(PROVIDED ENTRIES)

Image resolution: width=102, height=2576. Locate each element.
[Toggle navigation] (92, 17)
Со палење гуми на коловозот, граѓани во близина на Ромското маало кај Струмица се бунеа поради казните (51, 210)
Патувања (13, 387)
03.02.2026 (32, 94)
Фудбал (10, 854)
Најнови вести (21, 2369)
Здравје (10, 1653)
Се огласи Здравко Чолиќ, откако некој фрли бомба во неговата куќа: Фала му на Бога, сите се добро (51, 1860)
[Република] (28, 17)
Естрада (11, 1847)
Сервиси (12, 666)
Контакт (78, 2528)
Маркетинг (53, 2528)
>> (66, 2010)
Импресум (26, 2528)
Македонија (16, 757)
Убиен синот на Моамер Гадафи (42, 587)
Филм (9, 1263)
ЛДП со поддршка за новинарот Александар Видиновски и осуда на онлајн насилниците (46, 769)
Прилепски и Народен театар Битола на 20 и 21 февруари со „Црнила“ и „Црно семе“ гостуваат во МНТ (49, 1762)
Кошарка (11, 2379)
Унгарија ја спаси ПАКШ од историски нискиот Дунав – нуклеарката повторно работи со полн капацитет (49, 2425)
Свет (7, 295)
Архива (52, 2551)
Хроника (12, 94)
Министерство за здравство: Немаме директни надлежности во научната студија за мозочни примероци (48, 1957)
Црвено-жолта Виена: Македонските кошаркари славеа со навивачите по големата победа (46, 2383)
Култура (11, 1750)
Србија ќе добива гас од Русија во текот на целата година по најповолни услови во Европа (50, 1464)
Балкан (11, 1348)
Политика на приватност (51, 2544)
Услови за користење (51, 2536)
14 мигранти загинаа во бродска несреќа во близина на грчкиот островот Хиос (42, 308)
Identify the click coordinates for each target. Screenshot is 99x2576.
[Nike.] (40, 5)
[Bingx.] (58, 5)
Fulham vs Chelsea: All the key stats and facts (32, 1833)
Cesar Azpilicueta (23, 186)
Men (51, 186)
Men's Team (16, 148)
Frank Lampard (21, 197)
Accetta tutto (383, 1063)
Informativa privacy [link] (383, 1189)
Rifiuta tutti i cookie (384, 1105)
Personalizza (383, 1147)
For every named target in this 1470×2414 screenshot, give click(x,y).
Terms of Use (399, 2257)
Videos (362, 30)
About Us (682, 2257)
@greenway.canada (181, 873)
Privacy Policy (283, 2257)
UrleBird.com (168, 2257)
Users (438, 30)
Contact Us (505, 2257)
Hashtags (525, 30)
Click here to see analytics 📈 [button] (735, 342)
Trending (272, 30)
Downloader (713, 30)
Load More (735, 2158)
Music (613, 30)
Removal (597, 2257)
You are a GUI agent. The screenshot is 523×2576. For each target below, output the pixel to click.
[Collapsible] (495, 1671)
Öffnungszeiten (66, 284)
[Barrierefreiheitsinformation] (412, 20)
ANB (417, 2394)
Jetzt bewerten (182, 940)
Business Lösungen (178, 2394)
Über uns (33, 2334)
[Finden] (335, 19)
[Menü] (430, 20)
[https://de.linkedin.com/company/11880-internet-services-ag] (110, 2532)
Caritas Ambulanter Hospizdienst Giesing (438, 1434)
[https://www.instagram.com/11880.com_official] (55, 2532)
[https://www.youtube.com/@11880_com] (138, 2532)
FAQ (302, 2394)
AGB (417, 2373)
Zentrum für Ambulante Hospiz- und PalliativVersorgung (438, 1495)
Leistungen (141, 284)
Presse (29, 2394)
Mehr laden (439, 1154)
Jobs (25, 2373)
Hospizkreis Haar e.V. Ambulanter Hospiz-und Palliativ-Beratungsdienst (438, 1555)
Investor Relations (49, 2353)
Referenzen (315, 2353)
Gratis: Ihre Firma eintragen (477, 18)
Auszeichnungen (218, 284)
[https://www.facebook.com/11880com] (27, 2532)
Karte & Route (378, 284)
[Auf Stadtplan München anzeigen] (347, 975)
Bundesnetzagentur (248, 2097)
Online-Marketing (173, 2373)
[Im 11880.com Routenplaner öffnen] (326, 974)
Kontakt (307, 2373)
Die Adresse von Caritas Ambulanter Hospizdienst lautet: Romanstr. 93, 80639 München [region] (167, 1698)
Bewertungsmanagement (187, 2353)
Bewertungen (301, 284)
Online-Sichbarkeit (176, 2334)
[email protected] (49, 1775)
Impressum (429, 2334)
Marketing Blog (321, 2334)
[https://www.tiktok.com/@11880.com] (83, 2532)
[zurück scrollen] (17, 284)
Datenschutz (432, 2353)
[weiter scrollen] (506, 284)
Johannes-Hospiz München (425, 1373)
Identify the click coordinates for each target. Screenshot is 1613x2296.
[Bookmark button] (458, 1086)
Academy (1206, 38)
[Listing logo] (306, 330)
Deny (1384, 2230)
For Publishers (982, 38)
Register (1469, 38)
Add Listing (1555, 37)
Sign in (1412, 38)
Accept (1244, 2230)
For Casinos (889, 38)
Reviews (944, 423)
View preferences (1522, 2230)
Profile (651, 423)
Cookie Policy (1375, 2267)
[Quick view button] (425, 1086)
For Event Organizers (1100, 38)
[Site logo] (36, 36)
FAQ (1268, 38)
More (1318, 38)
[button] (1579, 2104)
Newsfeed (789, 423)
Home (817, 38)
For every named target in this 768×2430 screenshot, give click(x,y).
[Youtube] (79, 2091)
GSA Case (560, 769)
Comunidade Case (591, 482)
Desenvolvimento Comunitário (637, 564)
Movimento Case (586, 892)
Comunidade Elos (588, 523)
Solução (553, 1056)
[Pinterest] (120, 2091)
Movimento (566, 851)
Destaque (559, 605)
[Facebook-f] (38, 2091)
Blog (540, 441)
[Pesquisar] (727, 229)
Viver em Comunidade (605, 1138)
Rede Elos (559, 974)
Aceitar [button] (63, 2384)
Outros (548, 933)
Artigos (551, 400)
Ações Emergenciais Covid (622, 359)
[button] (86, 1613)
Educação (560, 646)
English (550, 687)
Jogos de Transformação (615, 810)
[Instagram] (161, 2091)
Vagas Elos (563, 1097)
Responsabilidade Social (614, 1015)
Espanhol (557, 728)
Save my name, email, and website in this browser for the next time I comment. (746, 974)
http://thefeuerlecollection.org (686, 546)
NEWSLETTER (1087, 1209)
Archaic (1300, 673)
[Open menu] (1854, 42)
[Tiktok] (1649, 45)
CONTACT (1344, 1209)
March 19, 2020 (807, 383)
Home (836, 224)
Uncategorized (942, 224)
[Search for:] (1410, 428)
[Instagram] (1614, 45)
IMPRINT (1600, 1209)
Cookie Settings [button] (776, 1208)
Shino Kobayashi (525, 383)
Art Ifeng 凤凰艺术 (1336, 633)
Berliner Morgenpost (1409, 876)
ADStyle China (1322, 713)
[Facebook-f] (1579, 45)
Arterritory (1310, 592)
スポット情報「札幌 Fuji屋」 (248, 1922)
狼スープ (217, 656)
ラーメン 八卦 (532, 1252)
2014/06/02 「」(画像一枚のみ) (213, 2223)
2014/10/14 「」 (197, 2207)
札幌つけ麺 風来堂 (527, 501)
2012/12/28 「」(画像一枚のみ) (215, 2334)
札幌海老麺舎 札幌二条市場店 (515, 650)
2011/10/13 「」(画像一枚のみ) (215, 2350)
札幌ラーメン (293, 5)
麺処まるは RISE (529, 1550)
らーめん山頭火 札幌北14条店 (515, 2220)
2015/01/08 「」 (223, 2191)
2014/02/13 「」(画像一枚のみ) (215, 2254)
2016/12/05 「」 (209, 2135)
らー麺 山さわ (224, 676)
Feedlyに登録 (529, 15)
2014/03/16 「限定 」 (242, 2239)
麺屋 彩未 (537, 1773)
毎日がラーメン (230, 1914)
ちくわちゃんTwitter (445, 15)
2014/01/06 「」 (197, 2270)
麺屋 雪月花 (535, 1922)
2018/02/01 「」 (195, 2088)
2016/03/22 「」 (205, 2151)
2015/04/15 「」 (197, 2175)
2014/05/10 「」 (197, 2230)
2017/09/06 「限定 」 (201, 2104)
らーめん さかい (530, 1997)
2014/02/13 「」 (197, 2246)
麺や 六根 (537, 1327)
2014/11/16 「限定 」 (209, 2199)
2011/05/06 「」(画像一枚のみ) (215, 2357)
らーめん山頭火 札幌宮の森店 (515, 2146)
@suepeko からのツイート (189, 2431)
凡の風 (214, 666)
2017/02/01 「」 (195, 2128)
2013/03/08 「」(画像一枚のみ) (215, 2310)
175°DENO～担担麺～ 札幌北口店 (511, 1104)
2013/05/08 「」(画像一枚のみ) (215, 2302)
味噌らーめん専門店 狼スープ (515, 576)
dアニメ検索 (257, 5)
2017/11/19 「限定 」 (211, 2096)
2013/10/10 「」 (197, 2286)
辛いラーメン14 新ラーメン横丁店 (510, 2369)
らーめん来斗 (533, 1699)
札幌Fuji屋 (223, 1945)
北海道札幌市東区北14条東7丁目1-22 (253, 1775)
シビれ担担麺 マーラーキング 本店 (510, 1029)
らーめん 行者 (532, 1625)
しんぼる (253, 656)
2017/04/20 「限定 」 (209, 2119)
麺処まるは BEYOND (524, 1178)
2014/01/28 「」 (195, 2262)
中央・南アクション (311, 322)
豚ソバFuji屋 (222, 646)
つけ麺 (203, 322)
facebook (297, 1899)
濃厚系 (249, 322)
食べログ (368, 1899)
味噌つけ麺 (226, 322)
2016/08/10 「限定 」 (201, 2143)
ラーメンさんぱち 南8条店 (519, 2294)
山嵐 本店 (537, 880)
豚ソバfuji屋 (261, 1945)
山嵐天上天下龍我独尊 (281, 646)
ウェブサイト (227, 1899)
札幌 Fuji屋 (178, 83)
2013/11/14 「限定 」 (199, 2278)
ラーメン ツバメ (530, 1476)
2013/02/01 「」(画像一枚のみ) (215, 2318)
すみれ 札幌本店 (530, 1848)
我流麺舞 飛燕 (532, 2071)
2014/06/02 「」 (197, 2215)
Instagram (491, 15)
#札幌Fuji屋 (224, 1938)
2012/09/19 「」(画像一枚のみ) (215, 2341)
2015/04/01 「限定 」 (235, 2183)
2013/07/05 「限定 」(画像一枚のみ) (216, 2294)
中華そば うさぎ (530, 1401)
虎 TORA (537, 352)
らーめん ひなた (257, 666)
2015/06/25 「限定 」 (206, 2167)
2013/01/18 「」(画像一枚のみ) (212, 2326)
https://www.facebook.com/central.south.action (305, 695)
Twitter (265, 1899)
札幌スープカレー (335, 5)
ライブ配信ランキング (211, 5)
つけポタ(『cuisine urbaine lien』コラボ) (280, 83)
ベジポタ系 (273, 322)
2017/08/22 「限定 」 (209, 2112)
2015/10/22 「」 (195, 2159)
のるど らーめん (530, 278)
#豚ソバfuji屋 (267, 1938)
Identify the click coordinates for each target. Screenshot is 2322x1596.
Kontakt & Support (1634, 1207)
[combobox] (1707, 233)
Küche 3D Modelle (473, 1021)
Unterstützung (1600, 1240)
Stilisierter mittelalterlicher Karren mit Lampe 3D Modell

(End PROVIDED ENTRIES)

## WHAT NEEDS TO BE DONE:
From the line that has "2014/05/10 「」 (197, 2230)" through the line that has "2013/03/08 「」(画像一枚のみ) (215, 2310)", copy every line exactly as it appears above, and leave out all others.

## TASK SOLUTION:
2014/05/10 「」 (197, 2230)
2017/09/06 「限定 」 (201, 2104)
らーめん さかい (530, 1997)
2014/02/13 「」 (197, 2246)
麺や 六根 (537, 1327)
2014/11/16 「限定 」 (209, 2199)
2011/05/06 「」(画像一枚のみ) (215, 2357)
らーめん山頭火 札幌宮の森店 (515, 2146)
@suepeko からのツイート (189, 2431)
凡の風 (214, 666)
2017/02/01 「」 (195, 2128)
2013/03/08 「」(画像一枚のみ) (215, 2310)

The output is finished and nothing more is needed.